W.Va. Corrections Reports First Positive Case In Charleston
This post was updated on April 24, 2020, at 5:30 p.m.
A corrections officer who reportedly has been self-quarantining since April 15 tested positive for the coronavirus on Thursday, April 23.
According to the Department of Military Affairs and Public Safety, this is the first case the state is aware of, related to those staffing the state's jails and prisons.
The officer and his wife, who also tested positive, remain in “good condition,” according to the department, which added in a press release that the officer had been wearing a mask during his shifts at the South Central Regional Jail located in Charleston since March 27.
He began quarantining from home on April 15, according to the department, when his wife shared she might have been exposed to the virus during her job at a long-term care facility.
According to the Department of Health and Human Resources, epidemiologists with the state Bureau for Public Health have concluded there's no present risk to employees or inmates at South Central, because the officer has been at home since April 15.
When it comes to testing data, DMAPS spokesman Lawrence Messina said Friday the DCR coordinates with the DHHR, which has been reporting statewide numbers for negative cases of COVID-19, positive cases and deaths. He added he was unaware of any more localized data from DCR-run facilities.
On Thursday, DMAPS reported there were 364 individuals incarcerated at South Central Regional Jail, which has the capacity for 460 people.
Statewide, DMAPS reported 4,072 people in the state's 10 regional jails on Thursday, four of which were over capacity, and 5,068 people in prison across 13 facilities, none of which were over capacity. There have been no other officers, uniform personnel or inmates that have tested positive yet, and no COVID-19 related deaths to the DCR's knowledge.

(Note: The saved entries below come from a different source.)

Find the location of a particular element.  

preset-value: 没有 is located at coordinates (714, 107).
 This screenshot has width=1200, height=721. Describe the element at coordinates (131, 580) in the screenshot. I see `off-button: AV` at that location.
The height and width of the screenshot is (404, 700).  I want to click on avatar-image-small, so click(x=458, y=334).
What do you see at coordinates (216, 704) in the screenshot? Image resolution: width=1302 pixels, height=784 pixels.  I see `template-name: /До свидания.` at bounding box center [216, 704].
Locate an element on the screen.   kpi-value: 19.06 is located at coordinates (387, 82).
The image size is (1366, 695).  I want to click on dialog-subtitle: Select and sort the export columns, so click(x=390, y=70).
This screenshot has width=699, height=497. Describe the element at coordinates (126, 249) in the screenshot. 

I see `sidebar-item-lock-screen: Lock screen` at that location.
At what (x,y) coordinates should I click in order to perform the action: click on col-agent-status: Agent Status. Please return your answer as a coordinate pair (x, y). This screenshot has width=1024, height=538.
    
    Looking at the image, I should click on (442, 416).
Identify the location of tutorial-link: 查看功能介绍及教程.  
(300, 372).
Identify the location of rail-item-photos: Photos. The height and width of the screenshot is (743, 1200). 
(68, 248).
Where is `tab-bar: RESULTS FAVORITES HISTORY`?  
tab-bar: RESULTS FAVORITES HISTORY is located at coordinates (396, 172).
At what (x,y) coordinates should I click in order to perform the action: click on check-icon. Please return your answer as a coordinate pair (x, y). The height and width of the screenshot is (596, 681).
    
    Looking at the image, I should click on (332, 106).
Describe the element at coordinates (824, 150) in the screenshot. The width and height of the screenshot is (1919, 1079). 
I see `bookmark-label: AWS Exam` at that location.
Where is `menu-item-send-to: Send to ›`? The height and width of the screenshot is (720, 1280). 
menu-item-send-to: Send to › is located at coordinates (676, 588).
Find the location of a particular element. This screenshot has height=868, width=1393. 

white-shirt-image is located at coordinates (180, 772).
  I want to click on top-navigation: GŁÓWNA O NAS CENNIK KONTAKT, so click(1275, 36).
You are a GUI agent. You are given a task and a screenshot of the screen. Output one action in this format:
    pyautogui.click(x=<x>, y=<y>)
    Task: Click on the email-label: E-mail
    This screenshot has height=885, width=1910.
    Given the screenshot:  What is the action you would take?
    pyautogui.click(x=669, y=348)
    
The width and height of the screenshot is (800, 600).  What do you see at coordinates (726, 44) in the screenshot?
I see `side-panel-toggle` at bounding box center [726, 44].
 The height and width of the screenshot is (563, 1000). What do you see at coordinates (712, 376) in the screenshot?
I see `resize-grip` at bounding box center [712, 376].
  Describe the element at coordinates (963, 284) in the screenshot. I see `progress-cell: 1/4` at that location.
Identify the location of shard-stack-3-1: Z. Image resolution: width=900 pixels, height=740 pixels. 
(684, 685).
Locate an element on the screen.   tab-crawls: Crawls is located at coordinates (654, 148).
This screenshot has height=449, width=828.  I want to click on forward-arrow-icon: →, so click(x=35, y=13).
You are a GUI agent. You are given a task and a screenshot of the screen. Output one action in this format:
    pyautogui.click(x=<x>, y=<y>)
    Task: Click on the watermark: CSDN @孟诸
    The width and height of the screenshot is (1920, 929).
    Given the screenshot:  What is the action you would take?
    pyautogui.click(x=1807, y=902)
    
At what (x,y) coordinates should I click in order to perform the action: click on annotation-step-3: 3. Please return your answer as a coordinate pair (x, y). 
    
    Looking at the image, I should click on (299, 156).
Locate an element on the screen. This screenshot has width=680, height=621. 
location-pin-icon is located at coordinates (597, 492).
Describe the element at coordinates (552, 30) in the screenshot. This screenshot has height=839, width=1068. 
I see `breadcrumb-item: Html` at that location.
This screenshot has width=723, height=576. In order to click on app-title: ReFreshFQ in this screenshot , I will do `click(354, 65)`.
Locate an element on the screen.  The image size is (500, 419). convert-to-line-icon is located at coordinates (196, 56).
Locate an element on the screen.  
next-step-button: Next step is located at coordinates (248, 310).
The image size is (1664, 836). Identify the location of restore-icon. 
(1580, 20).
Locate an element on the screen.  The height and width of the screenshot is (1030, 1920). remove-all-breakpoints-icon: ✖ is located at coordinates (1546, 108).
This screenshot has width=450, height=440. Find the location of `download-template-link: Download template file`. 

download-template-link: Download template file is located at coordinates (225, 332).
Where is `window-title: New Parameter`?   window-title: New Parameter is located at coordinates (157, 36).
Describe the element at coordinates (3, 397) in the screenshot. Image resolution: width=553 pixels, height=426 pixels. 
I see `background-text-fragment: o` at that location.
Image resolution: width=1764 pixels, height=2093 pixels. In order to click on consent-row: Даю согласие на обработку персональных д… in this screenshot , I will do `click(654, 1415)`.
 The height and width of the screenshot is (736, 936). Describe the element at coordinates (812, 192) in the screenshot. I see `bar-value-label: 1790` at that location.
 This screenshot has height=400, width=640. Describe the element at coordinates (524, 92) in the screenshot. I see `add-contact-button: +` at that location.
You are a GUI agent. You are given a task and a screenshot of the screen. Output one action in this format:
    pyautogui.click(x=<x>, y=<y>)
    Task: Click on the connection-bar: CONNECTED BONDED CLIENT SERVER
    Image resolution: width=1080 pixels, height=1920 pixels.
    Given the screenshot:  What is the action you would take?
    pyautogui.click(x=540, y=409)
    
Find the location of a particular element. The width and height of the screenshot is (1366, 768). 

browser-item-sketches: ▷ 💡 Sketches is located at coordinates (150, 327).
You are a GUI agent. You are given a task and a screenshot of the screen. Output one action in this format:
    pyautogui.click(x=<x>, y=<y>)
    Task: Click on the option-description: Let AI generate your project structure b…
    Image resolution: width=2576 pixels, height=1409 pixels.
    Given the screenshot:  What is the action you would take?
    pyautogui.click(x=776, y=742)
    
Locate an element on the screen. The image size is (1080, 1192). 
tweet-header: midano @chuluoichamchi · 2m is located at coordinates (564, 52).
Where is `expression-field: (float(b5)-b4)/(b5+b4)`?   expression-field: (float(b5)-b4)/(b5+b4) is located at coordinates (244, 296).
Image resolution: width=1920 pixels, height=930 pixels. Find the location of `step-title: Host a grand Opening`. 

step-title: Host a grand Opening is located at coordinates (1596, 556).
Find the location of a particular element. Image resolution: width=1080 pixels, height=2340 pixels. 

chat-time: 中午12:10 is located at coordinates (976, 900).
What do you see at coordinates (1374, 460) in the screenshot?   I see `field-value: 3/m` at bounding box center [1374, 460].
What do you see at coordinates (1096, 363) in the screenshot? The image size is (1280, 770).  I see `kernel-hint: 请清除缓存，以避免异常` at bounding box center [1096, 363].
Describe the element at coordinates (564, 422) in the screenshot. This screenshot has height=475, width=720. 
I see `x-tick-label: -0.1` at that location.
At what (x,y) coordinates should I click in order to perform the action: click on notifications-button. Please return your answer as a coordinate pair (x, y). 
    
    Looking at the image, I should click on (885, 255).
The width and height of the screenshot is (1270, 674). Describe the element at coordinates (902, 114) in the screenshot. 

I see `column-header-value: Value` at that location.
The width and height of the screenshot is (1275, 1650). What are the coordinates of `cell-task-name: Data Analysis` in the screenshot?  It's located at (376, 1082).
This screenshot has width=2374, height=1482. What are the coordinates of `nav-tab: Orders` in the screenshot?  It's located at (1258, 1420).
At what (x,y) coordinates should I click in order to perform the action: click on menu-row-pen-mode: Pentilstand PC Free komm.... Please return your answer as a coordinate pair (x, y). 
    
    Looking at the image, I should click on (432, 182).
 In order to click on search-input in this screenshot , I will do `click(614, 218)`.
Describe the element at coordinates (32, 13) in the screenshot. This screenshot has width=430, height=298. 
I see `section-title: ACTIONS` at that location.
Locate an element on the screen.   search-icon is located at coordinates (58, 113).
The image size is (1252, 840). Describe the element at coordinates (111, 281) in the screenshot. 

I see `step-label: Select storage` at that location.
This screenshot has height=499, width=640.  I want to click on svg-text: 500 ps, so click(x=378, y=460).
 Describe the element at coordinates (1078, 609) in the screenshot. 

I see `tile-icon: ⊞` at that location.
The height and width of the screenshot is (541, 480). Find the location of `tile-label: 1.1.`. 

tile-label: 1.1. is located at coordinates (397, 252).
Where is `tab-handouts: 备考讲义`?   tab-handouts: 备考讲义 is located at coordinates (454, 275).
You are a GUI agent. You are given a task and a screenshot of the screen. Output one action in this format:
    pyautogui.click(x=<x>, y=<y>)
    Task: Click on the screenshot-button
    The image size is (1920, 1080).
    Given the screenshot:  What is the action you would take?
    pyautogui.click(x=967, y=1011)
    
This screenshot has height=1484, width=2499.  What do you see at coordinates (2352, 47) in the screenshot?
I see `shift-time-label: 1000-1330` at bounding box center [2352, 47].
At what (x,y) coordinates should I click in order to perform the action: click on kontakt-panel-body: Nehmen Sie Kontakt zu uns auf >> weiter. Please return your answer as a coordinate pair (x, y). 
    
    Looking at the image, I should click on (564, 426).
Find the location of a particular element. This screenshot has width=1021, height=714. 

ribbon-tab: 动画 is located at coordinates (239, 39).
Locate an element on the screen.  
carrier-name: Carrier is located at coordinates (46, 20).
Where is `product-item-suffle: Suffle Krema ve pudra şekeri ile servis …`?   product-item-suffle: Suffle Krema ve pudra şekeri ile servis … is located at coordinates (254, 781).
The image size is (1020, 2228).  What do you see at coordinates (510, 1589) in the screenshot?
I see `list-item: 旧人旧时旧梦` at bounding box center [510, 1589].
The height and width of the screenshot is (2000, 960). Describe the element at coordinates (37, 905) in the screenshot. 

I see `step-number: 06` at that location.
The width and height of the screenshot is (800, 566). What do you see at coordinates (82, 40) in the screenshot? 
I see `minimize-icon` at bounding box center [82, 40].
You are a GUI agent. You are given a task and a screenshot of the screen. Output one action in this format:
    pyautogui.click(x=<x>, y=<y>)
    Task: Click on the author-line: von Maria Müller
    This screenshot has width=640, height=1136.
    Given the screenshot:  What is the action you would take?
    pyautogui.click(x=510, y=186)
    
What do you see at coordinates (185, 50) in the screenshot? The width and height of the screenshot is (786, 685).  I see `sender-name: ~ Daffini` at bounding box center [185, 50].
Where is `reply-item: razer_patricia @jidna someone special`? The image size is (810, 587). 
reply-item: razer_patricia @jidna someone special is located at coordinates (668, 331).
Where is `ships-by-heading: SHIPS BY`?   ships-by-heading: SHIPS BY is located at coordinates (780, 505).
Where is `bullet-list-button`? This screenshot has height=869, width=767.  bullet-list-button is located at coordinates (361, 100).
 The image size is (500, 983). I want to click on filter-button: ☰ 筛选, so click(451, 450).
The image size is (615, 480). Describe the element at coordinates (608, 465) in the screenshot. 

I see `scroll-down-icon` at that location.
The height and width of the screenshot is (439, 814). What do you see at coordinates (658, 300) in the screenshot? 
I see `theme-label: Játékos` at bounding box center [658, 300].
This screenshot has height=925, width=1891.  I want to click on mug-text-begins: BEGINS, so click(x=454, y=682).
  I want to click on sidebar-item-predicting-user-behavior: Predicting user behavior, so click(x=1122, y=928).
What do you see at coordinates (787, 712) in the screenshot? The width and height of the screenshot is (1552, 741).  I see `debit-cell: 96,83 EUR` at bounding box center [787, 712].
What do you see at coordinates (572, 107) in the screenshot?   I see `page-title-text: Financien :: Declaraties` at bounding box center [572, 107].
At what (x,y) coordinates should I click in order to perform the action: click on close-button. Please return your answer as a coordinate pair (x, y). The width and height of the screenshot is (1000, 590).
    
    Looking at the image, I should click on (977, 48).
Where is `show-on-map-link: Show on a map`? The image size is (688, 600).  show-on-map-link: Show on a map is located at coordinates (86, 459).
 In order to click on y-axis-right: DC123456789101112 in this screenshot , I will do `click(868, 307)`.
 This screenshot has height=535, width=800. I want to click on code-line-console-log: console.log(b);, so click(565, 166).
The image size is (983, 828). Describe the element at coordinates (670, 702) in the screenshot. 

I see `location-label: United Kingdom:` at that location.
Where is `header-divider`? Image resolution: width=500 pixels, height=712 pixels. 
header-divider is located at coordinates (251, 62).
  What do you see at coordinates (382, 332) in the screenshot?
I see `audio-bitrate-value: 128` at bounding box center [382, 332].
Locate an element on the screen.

There have been three inmate deaths this month, Messina said, none of which are suspected to have anything to do with the coronavirus. The DCR continues to investigate.
Corrections officials posted their policy for preventing and addressing disease spread in jails and prisons last week. The plan calls for facilities to ensure access to hygiene supplies, and it also breaks down measures for quarantining inmates.
How the policy is being implemented according to each facility, though, remains unclear.
The Division of Corrections and Rehabilitation, which DMAPS oversees, has denied requests to make that information public, saying it could endanger inmates, staff and the public. A U.S. District Judge on Thursday ruled the DCR must publicly file some previously confidential court documents from the division, including statements related to the policy’s implementation from the assistant commissioner and the director of correctional health care.
According to court documents in another state Supreme Court case, officials are briefed by local facilities daily.
Emily Allen is a Report for America corps member.